Title: On the performance of distance-based approaches for clustering mixed-type data
Authors: Angelos Markos - Democritus University Of Thrace (Greece) [presenting]
Odysseas Moschidis - University of Macedonia (Greece)
George Menexes - Aristotle University of Thrace (Greece)
Theodoros Chatzipantelis - Research Committee, Aristotle University Thessaloniki (Greece)
Abstract: Clustering of a set of objects described by a mixture of continuous and categorical variables is a challenging task. Popular distance-based approaches for clustering mixed type-data include dissimilarity measures for variables with different measurement scales, standardization of variables to the same scale, extensions of K-means for mixed data and sequential or simultaneous dimension reduction and clustering.
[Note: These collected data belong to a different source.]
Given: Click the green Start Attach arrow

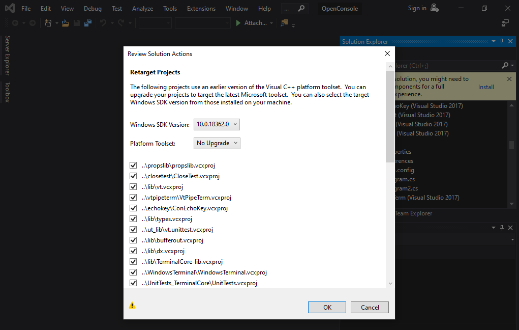Looking at the screenshot, I should click(238, 23).
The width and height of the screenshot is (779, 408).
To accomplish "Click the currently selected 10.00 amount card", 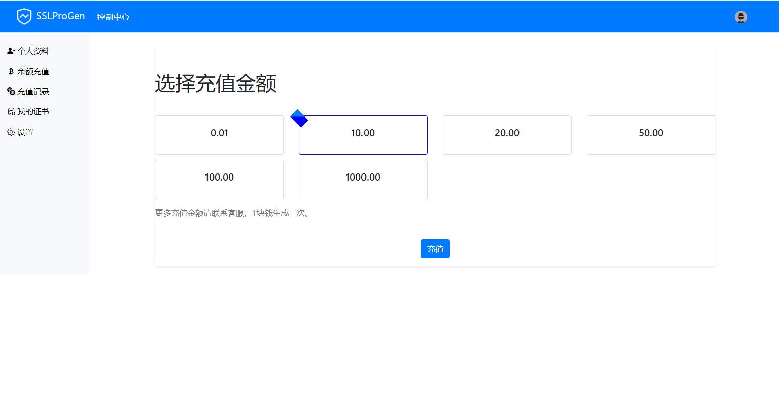I will [363, 135].
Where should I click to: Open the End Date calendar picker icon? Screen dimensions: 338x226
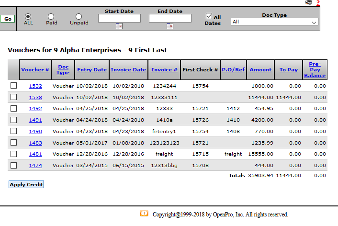[169, 26]
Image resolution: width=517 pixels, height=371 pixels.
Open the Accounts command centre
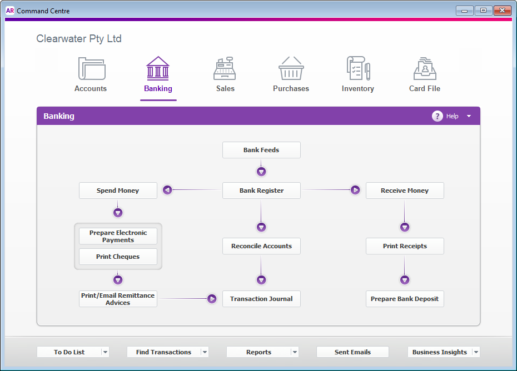(x=91, y=72)
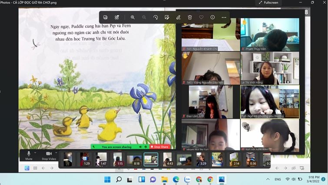Click the taskbar Search magnifier icon
Screen dimensions: 328x185
coord(119,179)
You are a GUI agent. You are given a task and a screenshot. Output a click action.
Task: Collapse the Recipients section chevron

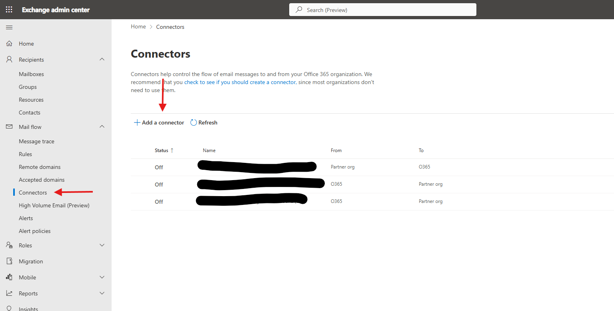[x=102, y=60]
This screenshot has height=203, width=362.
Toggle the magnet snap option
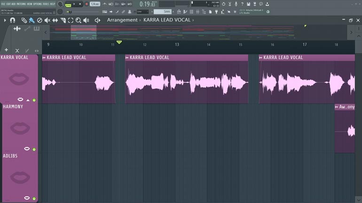point(12,20)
A major concern in clustering of mixed-type data is how to achieve a favorable balance between continuous and categorical variables. A number of existing methods require user-specified weights to determine the relative contribution of continuous versus categorical variables. Other approaches adaptively adjust weights by considering the importance of each type of variables. We study the similarity of clustering solutions obtained by different strategies on a number of real mixed-type data sets and study their performance on simulated data sets with varying levels of continuous and categorical overlap. Dimension reduction and clustering methods tend to outperform alternative approaches when categorical variables are more informative than continuous for purposes of clustering, i.e. for data sets in which the continuous variables have substantially more overlap compared to the categorical ones. Recommended practices are provided within the context of this framework.